Reputation: 62
I am having an issue getting a next page link with python.
Code
import scrapy
from scrapy.http import Request
from gharbheti.items import GharbhetiItem
from scrapy.contrib.loader import ItemLoader
from scrapy.contrib.loader.processor import TakeFirst, Identity, MapCompose, Join, Compose
from urllib.parse import urljoin
class ListSpider(scrapy.Spider):
name = 'list'
allowed_domains = ['gharbheti.com']
start_urls = ['https://www.gharbheti.com/sale','https://www.gharbheti.com/rent']

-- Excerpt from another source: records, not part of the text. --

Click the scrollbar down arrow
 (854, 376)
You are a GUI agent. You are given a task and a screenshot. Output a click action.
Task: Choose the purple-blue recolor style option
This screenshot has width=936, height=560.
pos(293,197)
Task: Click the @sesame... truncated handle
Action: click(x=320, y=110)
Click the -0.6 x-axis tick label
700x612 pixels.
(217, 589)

def parse(self, response):
properties=response.xpath('//li[@class="col-md-6 Search_building"]/descendant::a')
for property in properties:
link=property.xpath('./@href').extract_first()
urls=response.urljoin(link)
yield Request(urls,callback=self.parse_property, meta={'URL':urls, })
def parse_property(self, response):
l = ItemLoader(item=GharbhetiItem(), response=response)
URL=response.meta.get('URL')
l.add_value('URL', response.url)
l.add_xpath('Title','//div[@class="product-page-meta"]/h4/em/text()',MapCompose(str.strip,str.title))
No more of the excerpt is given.